-- START OF GIVEN TEXT --

The event has been at St. James the past four years and had never been the subject of protest before, she said Tuesday.
“But last Monday when we came to work,” Frankfurt said, “the phones were just starting to ring off the hook. People were asking ‘Are you really hosting a chili event to celebrate 42 years of murder?’ ”
Some messages warned members of the church that they were going to hell.
“We knew immediately there was something going on,” Frankfurt said. “We became aware it was a bigger deal than we thought on Wednesday of last week when the Wichita police called and said ‘We’ve been made aware of a protest that may happen at your church and we’d like to talk to you about it.’ ”
Frankfurt said the church expects a protest by members of anti-abortion groups the Sunday after the event, on Jan. 25.
“We’re telling people to come to church as usual and to trust that those who are protesting probably have protested before and know what the rules are,” she said.
Planned Parenthood is providing security the day of the event and on Jan. 25.
David Gittrich, state development director for Kansans for Life, said his group is “in the process of formulating some plans. We don’t think Jan. 22 is a day of celebration. We think it’s a day of mourning.”
The calls, e-mails and posts on social media aren’t deterring St. James.
“The Episcopal church says you can form your own opinion about reproductive justice and you can be against it or for it. There’s room for everybody in the Episcopal church to come together and worship God,” Frankfurt said. “We’ll see how this goes, but I don’t feel like changing my mind on supporting (Planned Parenthood).”
Bishop Dean Wolfe of the Episcopal Diocese of Kansas doesn’t either.
“Faithful churches take risks to help people in need,” he said in an e-mail to The Eagle. “Saint James Episcopal Church has been serving people in need in the Wichita community since it was founded in 1920.”
The Episcopal Church, along with the United Methodist Church, United Church of Christ, Y.W.C.A. and the American Jewish Congress, he said, “has for decades supported women’s reproductive health services, whose primary purpose has been to offer maternal care to women in need.”

-- END OF GIVEN TEXT --
-- START OF ENTRIES --

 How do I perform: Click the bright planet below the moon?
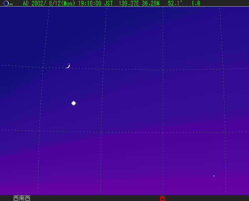point(73,103)
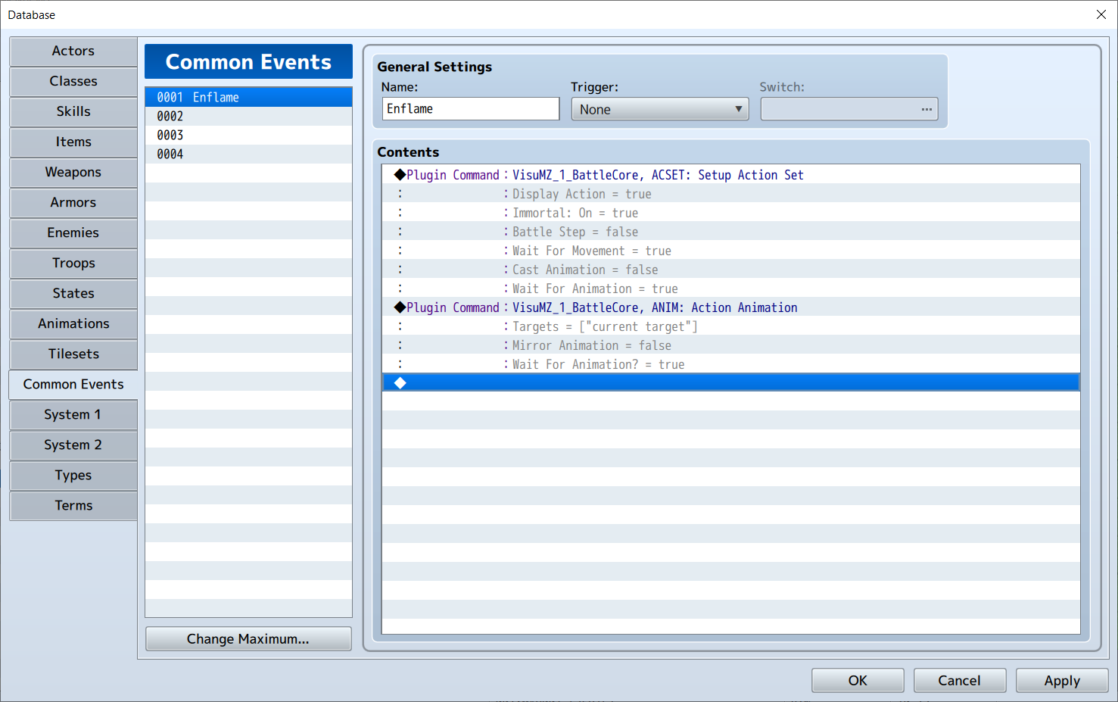This screenshot has width=1118, height=702.
Task: Go to the Animations tab
Action: tap(73, 323)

-- END OF ENTRIES --

### TASK REQUIREMENTS
1. In the article about St. James, who is providing security on the day of the event and on Jan. 25?
2. Output the part of the article that begins at the words "The event has" and stops after the words "going to hell.".

### ANSWERS BELOW
1. Planned Parenthood

2.
The event has been at St. James the past four years and had never been the subject of protest before, she said Tuesday.
“But last Monday when we came to work,” Frankfurt said, “the phones were just starting to ring off the hook. People were asking ‘Are you really hosting a chili event to celebrate 42 years of murder?’ ”
Some messages warned members of the church that they were going to hell.